US Department of Agriculture (USDA) Secretary Tom Vilsack announced that the modernisation proposal, which will affect the Food Safety and Inspection Service (FSIS), will save the federal government around $90m over the next three years.
The measures will also lower production costs by $256.6m each year, Vilsack added – although how this would be done was not detailed.
The proposed measures, which are voluntary, will focus on tasks such as verifying that plants are maintaining sanitary conditions and controlling hazards at critical points in the process.
The FSIS believe this additional focus on critical food safety tasks will prevent up to 5,200 foodborne illnesses per year.

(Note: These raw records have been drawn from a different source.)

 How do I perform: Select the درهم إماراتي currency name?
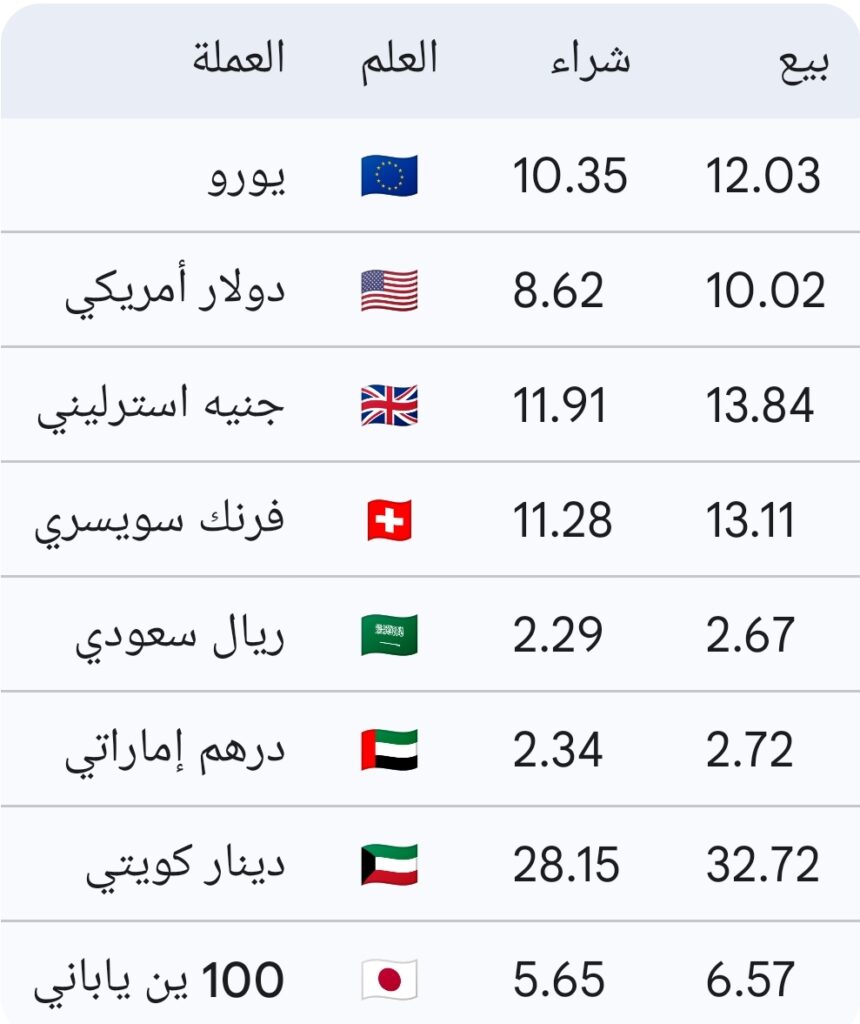(176, 752)
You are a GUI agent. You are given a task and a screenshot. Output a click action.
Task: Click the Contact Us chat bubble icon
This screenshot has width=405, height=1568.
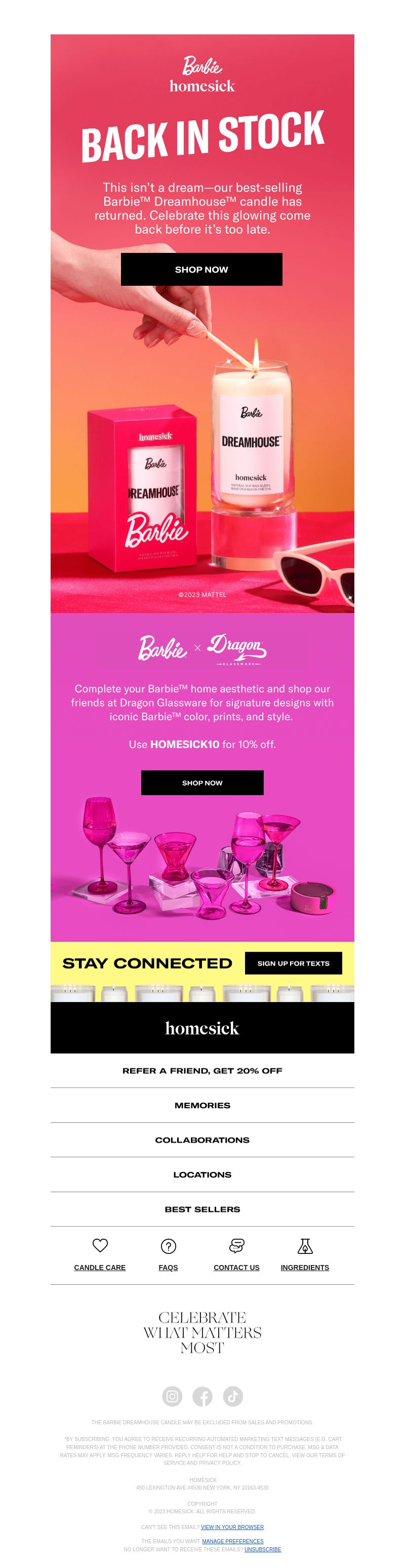click(236, 1246)
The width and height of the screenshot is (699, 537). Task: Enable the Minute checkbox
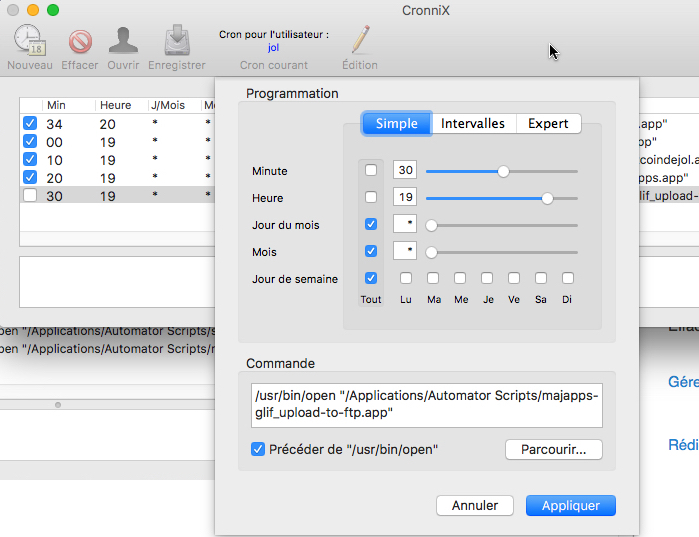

Diminish risk, cut expense
“We will modernize the poultry slaughter inspection system while protecting public health, reducing expense for the industry and reducing the expense for the federal government,” Vilsack told the conference.
“Critical inspection activities such as verifying that plants are maintaining sanitary conditions and controlling hazards at critical points in the process that we know can diminish the risk of foodborne illness.”
Quality assurance tasks such as sorting, which involve identifying visual defects such as bruises, will be turned over to the company as such issues have no impact on food safety.
“These outdated requirements will be replaced with more effective testing and process control requirements that we believe better reflect the threats being faced today,” Vilsack added.
The USDA is expecting around two-thirds of poultry establishments to agree to participate in the new approach to inspection.
According to USDA food safety under-secretary Dr. Elisabeth Hagan, the agency expects around 200 of the 300 poultry establishments to agree to the measures.
“There will be plants that may not opt into this new approach inspection, we do anticipate that this will be well received and that we will have about 200 plants that will want to opt in to this new approach,” she said.
Advocate for food safety, the Center for Science in the Public Interest (CSPI) has called the USDA proposal the first major poultry inspection overhaul in over 50 years.
“USDA should modify its inspection program carefully to ensure that the program reduces the unacceptably high levels of Salmonella and Campylobacter in chicken and turkey,” CSPI Executive Director Michael F. Jacobsen said in a statement on the proposal.
“One can’t escape the fact the government is shrinking, and that historic programs like this one need to demonstrate their value.”
“The proof will be in reduced contamination rates, leading to fewer deaths and illnesses,” he said.